In an old, old Scientific American article I read that Salisbury plain, the location of Stonehenge, hosts many fairy rings, some of them centuries old, judging by their growth rates.

And they do tend to pop out mushrooms-- their fruiting bodies-- on a lunar cycle (in the dark of the moon to evade moths?).
posted by jamjam at 9:51 AM on June 28, 2012 [2 favorites]


That's a great paper and this is a fascinating mystery I'd never heard about before—thanks! I really hope I can visit Namibia at some point. I just keep hearing more and more interesting things about it.
posted by daisyk at 1:12 PM on June 28, 2012


If you take a young child and kill it (hey - not that I'm saying you should, that'd be bad. unless you are bad, then there's not much stopping you, is there?) in a fairy ring, it'll open a black road from the Courts of Chaos to the foot of Kolvir in Amber and things pretty much go pear-shaped from there. Lots of violence means lots of work if you're a bard, but otherwise it equals a shortened life expectancy.
So DON'T.
posted by Zack_Replica at 1:32 PM on June 28, 2012 [1 favorite]

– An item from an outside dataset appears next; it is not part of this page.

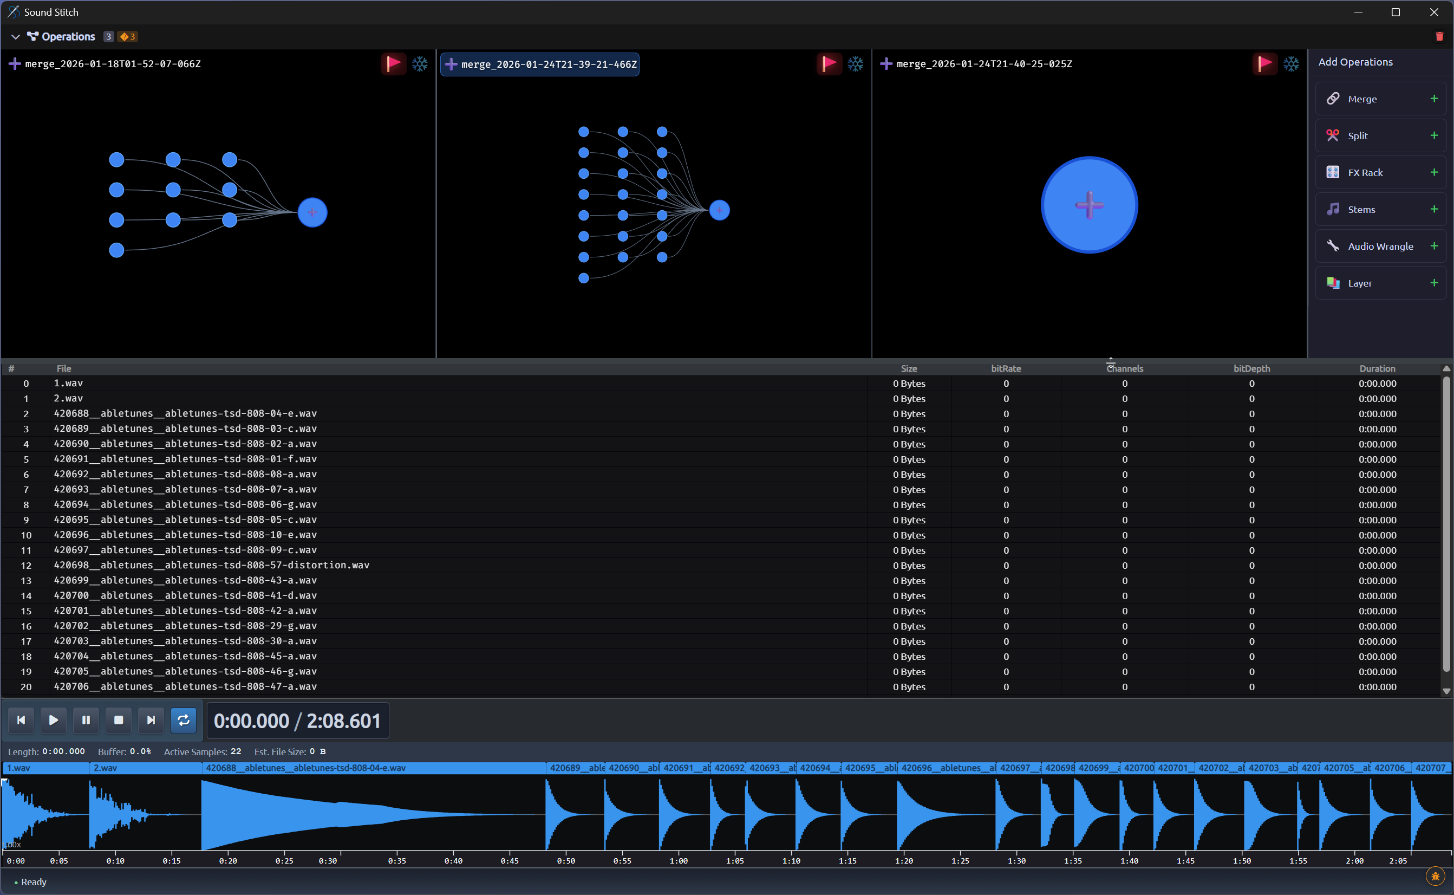
Task: Select the Split operation scissors icon
Action: (1333, 135)
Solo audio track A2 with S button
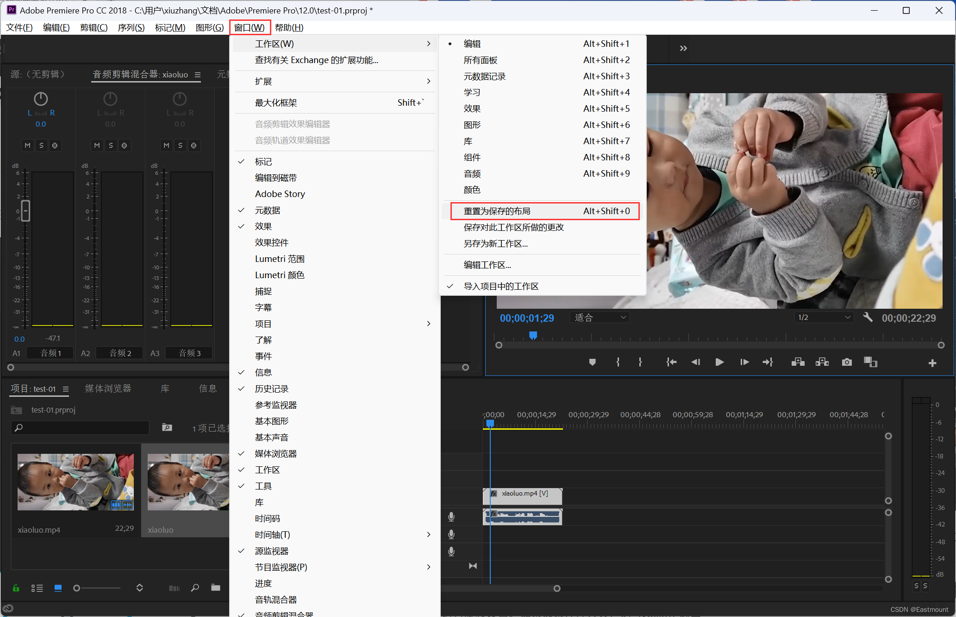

Agreeing with Logical Dash - always thought FC's were from fungus. Sounds like the giant fungus they found in Michigan (and then Washington) - scientists didn't know there was a fungus there until they checked the trees dying or something.

Seems here to grass is dying, and doesn't grow back for the years listed.
posted by Lt. Bunny Wigglesworth at 3:54 PM on June 28, 2012


Fascinating. When I was in Namibia a couple of years ago, our guide told us it was the result of old sites of Euphorbia growth - an extremely toxic plant that tends to poison the earth around it somewhat like camphor laurels do.

I accepted it unquestioningly at the time, but if they're growing and appearing/disappearing like that, clearly that's not the case.
posted by smoke at 6:59 PM on June 28, 2012


Toekneesan: These are pretty neat, and remind me a lot of Fairy Rings, which sometimes result in dead areas. If I were a mycologist in Namibia, I'd go looking for Mycelium beneath one of these.
So much so that I don't understand why this wasn't an early thought for the scientists.
posted by IAmBroom at 11:39 AM on June 29, 2012


When I was in Namibia a couple of years ago, our guide told us it was the result of old sites of Euphorbia growth - an extremely toxic plant that tends to poison the earth around it somewhat like camphor laurels do.

Euphorbia sap doesn't kill plants in my experience. It will however kill your plans if you get some on you.